(Word and element location lines)
------------------------
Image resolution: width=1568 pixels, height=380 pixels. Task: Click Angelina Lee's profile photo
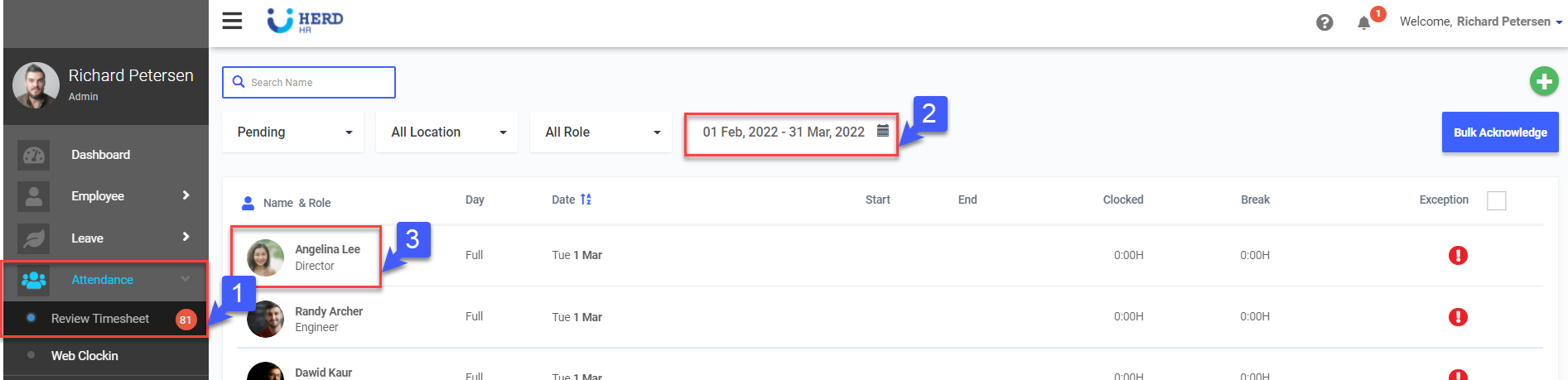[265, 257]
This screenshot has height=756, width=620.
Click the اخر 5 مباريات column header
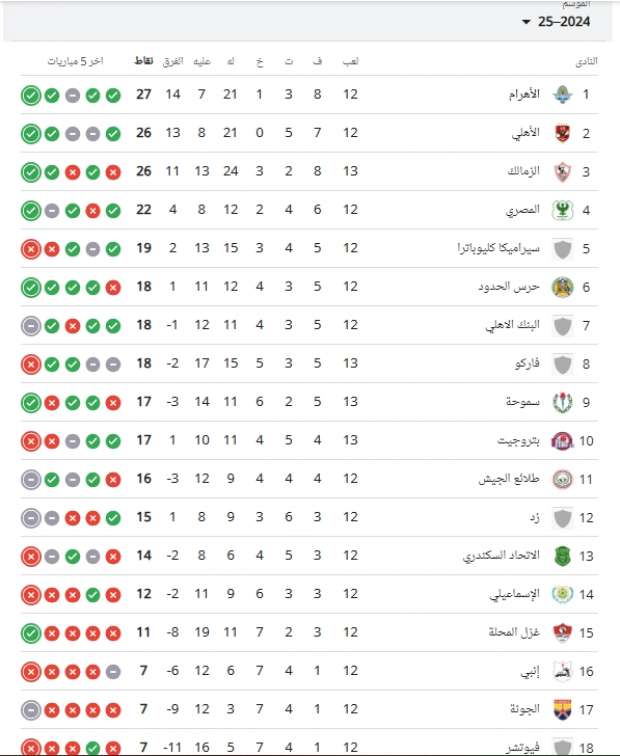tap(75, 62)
------------------------
→ **REQUIRED TASK**:
Edit the lines from the one holding "This screenshot has height=756, width=620." through the last line, inclusive, replacing "column header" with "table heading" and changing nothing else. Give only those lines, and leave out the pictures.

→ **SOLUTION FOR THIS PROBLEM**:
This screenshot has height=756, width=620.
Click the اخر 5 مباريات table heading
tap(75, 62)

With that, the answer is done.